M/others and future humans

Plastic baby dolls are constructed repositories for the acts and affects of parenting, however how these care practices are established are heavily mediated. As an object plastic baby dolls determine the semiotics of mothering and babying within specific social concepts and norms. Young children, particularly girls are guided in their play and relationship building with baby dolls through the cultural texts they encounter (peer modelling, advertising, stories, film) which present distinct, gendered expectations around maternal and nurturing skills. Adults (who are not necessarily parents) are responsible for the design, marketing and mass production of plastic dolls, this effectively creates specific constructs of what a baby is. Furthermore, not only is this baby a mediated version of a human baby, its visual and physical manifestation firmly situates it within a cultural ideal of beauty, ability, physicality, and gender.

Similarly, home-sewn dolls manifest the acts and affects of parenting although the mediations that determine their appearance shift from mass profit to the labour involved in sourcing materials, coupled with crafting skills. The recent surge in dolls for charity to send to sick and needy children highlights how the home-sewn doll is considered more authentic than the mass manufactured plastic doll in its ability to convey and generate the acts and affects of care.

These intergenerational collaborative drawings experiment and speculate on gendered, mediated and normalised mother/daughter relationships and feminist interventions into materiality, care, and nurturing contest these stereotypes.
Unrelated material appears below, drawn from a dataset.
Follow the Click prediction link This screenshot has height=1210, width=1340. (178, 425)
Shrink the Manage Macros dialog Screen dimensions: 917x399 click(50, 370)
The drawings critique the ethics of producing ‘babies’ from non-compostable plastics and fabrics which cause environmental harm and damage.

The drawings, produced by a mother and young daughter, of plastic and fabric dolls that look like babies uphold enculturated, patriarchal representations of mother and daughter. The intergenerational drawings dismantle and re-imagine these representations and examine our intersubjective parent and child identities and the materiality of baby dolls in prompting surrogate mothering and diverse acts and affects of parenting.